● **Given task A**
Please reproduce a passage from the thread on consumer refund rights, beginning at the words "BTW, the reason" and stopping after "last longer etc.)".
● **Given task B**
In the thread on consumer refund rights, what did the sign in the Dublin 2 hat shop say?
● **Given task C**
Carry on the thread on consumer refund rights from the point where it stops.

● **Document section**
+++++
As you say, where a shop has a sign saying "No Returns", as I saw recently in a hat shop in Dublin 2, this doesn't apply because of the Sale of Goods and Supply of Services legislation.


----------



## Superman (19 Sep 2006)

Repair, refund and replace are rights under the European Legislation. (The EC Directive on Certain Aspects of the Sale of Consumer Goods and Associated Guarantees).  The Seller has the option of choosing whichever remedy best suits him/her.

They are not the rights under the Sale of Goods and Supply of Services Act.

Each act has different criteria which apply as to whether they kick in or not.

If you fulfill the criteria of the Sale of Goods Act - for example if the goods are not merchantable quality, then you might be able to get in under the Sale of Goods Act itself, which would mean you get a refund.

BTW, the reason the rights under the European Legislation are not as pro consumer, is  that the duties imposed on the Seller are higher (for example reversal of burden of proof, they last longer etc.)


----------



## Humpback (19 Sep 2006)

Superman said:


> Repair, refund and replace are rights under the European Legislation. (The EC Directive on Certain Aspects of the Sale of Consumer Goods and Associated Guarantees).
> ...
> They are not the rights under the Sale of Goods and Supply of Services Act.
> ...
> Each act has different criteria which apply as to whether they kick in or not.


 
The rights to repair, replacement and refund are explicitly set out in *BOTH* the Sale of Good and Supply of Services act, and the EC legislation you quote. These acts are not mutually exclusive. Their main criteria are essentially the same - termed differently, but functionally the same.



Superman said:


> The Seller has the option of choosing whichever remedy best suits him/her.


 
The buyer does have the option to chose which suits them best, yes, but they are not entitled specifically to whichever option they would prefer themselves. Legislation has enough there to allow the seller determine which they are in the best position to chose.

For example, the EC legislation states:



> Either (repair/replacement) of these remedies shall be deemed to be disproportionate if it imposes costs on the seller which, in comparison with those of the other remedy or of any other remedy mentioned in this Regulation, are unreasonable


 



Superman said:


> If you fulfill the criteria of the Sale of Goods Act - for example if the goods are not merchantable quality, then you might be able to get in under the Sale of Goods Act itself, which would mean you get a refund.


 
Not necessarily. If the goods are not of merchantable quality, then the seller is entitled to first offer to repair the good, and then offer to replace them. As a last resort he can offer to refund the money - but you are not automatically entitled to a refund.
+++++
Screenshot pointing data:

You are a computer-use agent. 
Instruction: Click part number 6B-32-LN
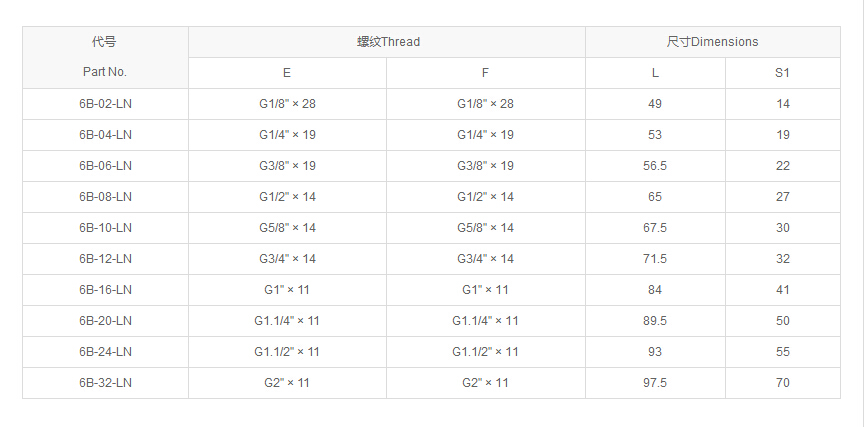(x=105, y=383)
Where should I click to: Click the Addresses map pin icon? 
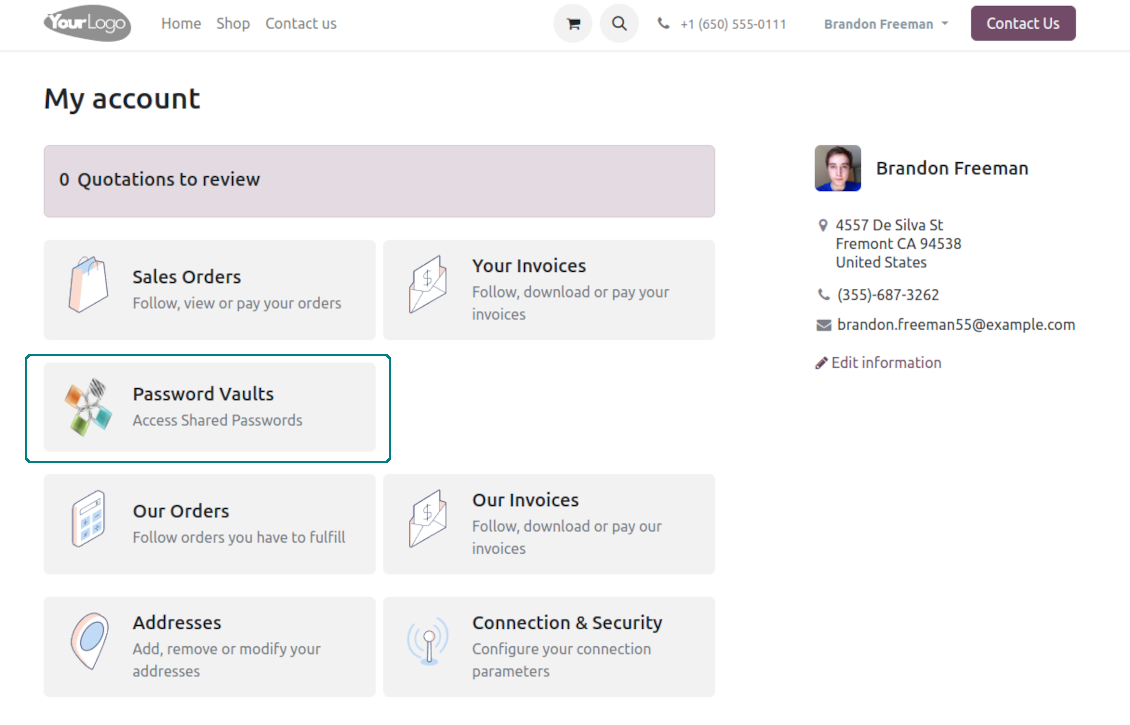88,641
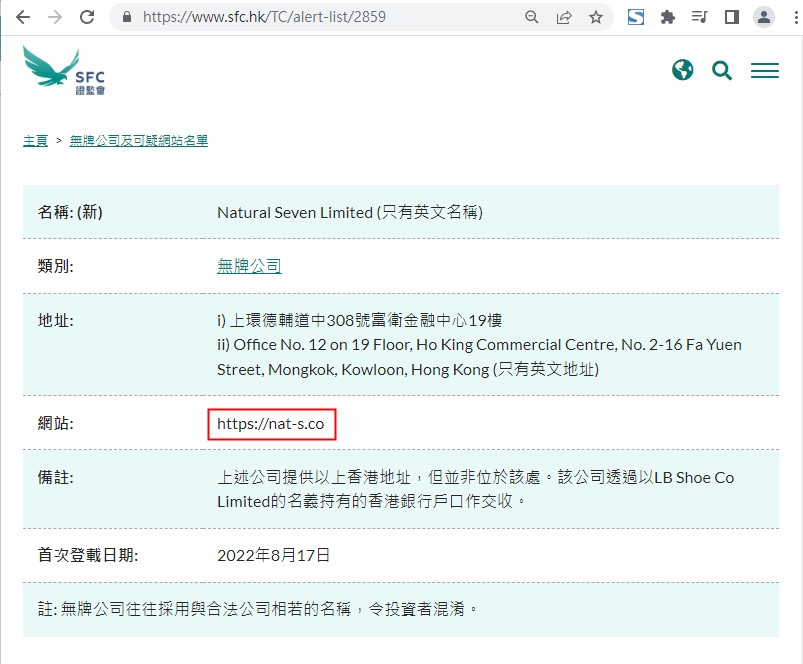803x664 pixels.
Task: Click the address bar URL field
Action: [x=320, y=17]
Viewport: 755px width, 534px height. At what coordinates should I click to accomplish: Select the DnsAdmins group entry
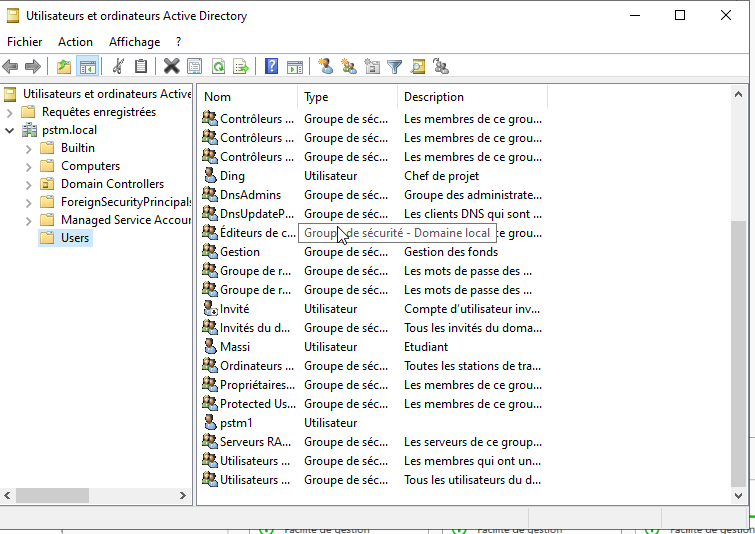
+++++
● **Exercise response A**
BTW, the reason the rights under the European Legislation are not as pro consumer, is  that the duties imposed on the Seller are higher (for example reversal of burden of proof, they last longer etc.)

● **Exercise response B**
No Returns.

● **Exercise response C**
Superman said:


> BTW, the reason the rights under the European Legislation are not as pro consumer, is that the duties imposed on the Seller are higher (for example reversal of burden of proof, they last longer etc.)


 
This doesn't really matter because Irish legislation (Sale of Goods and Supply of Services) has equal footing with the EC legislation.

As the EC statute says - 



> In particular, Regulation 4 is in addition to, and not in substitution for, a provision of any other enactment that provides that a consumer shall not be deprived, by virtue of a choice of the kind mentioned in that Regulation, of the protection afforded by any enactment.


----------



## irishlinks (19 Sep 2006)

According to the consumer association website  if the goods are not of merchantable quality...
[FONT=Arial,Helvetica,sans-serif]"_If you are happy with a replacement product, take it. If not, remember you are not legally obliged to accept an exchange._[/FONT]_ "_

[broken link removed]


----------



## bobjim (21 Sep 2006)

Thanks for all the replies. Just to clarify: the store has a policy whereby you can return any item within 2 weeks and get a refund i.e. if you change your mind and no longer want it. 

The reason I no longer want the item is simply the attitude of the staff when I returned with the defective item. They originally tried to fob me off with a credit note so I checked with the Office of Consumer Affairs as to my rights in this situation and was told that credit notes are absolutely not on. When I returned to the store with this info, the manager seemed annoyed that I dared contradict him! He simply offered a replacement and walked off. It would seem from the info here that he was correct but he could have been more pleasant and I probably would have accepted the replacement. I just can't believe that the staff of a major store could have such poor customer service.

Anyway, looks like I'll have to take a replacement but I certainly will never set foot in there again.

Cheers!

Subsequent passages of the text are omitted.